All it's really doing is constantly checking that the call stack is empty.
If it is, it will push the first function call from the event queue into the call stack.
How you interact with it.
Anything asynchronous, and I feel like that is when you start really tangibly interacting with the event loop.
Set timeouts, promises, async awaits, are all things that easily display the true nature of the event loop.
Cute cat intermission.
I have a cute little simulation, of the event loop using some really cute cats.
Let's see if I can get this guy up, please.
Cool.
Okay.
We have our cute little event loop.
Here's my little cat in the corner.
His name is Loaf.
He is the event loaf now.
We're going to click the center button.
This will order us a loaf of bread.
Click this guy, and he will pick up our loaf order and chuck it onto the call stack.
Now we'll need to prepare it and send it off to the kitchen.

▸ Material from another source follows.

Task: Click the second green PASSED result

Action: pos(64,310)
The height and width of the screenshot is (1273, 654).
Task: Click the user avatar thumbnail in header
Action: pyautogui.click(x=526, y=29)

And our lovely Chef Web API.
We'll be cooking it in the meantime.
Now, he's finished, we've finished preparing, and we've finished the order loaf, but we haven't fully served the loaf yet.
Our Chef API has delivered it to the event queue, And then, eventually, our little server event loaf will pick it up from the event queue, and then we'll drop it into the call stack for it to be executed, and then ta da!
Our loaf has been served.
And that is the event of the simulation.
Thank you!
[applause] Okay.
I ran into some issues when actually creating this animation.
I did a bit of an oopsies when I first made it.
I was not properly queuing my animations one after the other, and I totally failed at it.
If we take a look, close look at this function, we have just a function called move.
It is like a kind of contrived example from my actual code that I used.
So I have some keyframes just telling my loaf where to go, and just telling him to transform and translate to different coordinates on, the page.
Then I've got some animation options.
All they're really doing is just saying, hey, this animation lasts for three seconds.
And let's zoom in on these two.
Here in my first one, I'm saying, hey, can you please move to the center button to pick up the order loaf.
And then after that, I want him to move to the call stack to drop it in.
However, the second animation does not wait for the first animation to finish.
And it looks a little bit funky.
As we can see, I've clicked my autoloaf and oh, he didn't magically move over to the autoloaf.
He just appeared and like just teleported there and looks really, weird.
So if you play that again, just magically appears in the center of the screen.
No smooth transition at all.
So the way in which I fix this, is adding in the dot finished at the end of my cat dot animate block.
So the finished will return a promise.
And now I'm saying hey.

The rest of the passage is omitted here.